But that was just convenient lying propaganda. As the impasse in the so-called Brexit “negotiations” demonstrates, if you renege on your referendum campaign promises and insist on leaving the customs union and the single market – hey presto, you lose the advantages of membership.

Throughout these fruitless talks, the Brexiters have complained about the “unreasonable” attitude of the rest of the EU. They somehow thought they would have formidable bargaining power even though, if you are resigning from a club, you are in a pathetically weak position about your future relationship.

Brexit weakens the country in a world where the geopolitical rivalry between the US, Russia and China is becoming ever more menacing

As for those extreme Brexiters like Farage, who wanted the EU to break up, they have found that, on the contrary, the prospect of Brexit has brought the rest of the EU closer together. As Barnier said: “We need to stay together to defend our interests in the world, without shame. Neither the Chinese, nor the Russians, nor the Americans have shame when defending theirs.”

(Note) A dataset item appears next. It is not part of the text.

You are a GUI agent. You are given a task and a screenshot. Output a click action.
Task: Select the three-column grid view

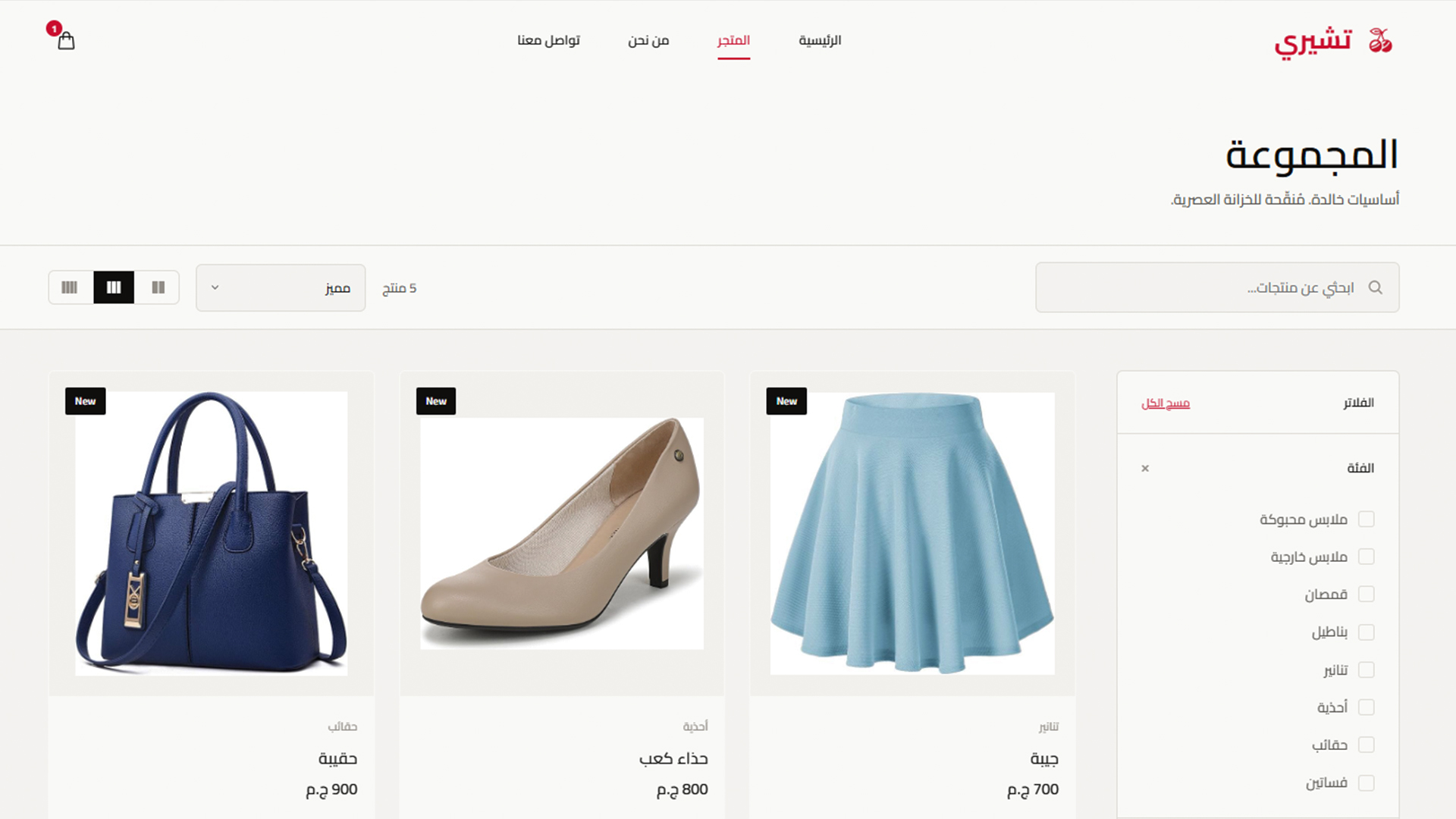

For Brexit is not only about a once-proud nation volunteering to suffer wholly needless and avoidable economic self-harm; it is also about weakening your country in a world where the geopolitical rivalry between the US, Russia and China is becoming ever more menacing. As Barnier says: “The single market is one of the rare reasons why President Trump and Xi Jinping respect us. It is an ecosystem that we have been building for 60 years – with the British.” (My italics.)

It follows that it is no surprise that the world leaders who are the main non-British cheerleaders for Brexit are, you have guessed it, Putin (especially), Trump and Xi. They are already trying hard enough to disrupt European power and unity. They can hardly believe their luck when the Brexiters – the enemy within – join in to help them. What was that phrase in Soviet times? Yes: useful idiots.

But back to the economy. It is a time for black humour. We find that, in the Brexit-voting area of Kent – Dover, Ashford and environs – they suddenly find that contingency plans for guaranteed lorry hold-ups in the event of the impending end-year Brexit, and guaranteed much bigger hold-ups in the event of a no-deal as well, are disrupting the local landscape so that parking space can be provided for held-up lorries.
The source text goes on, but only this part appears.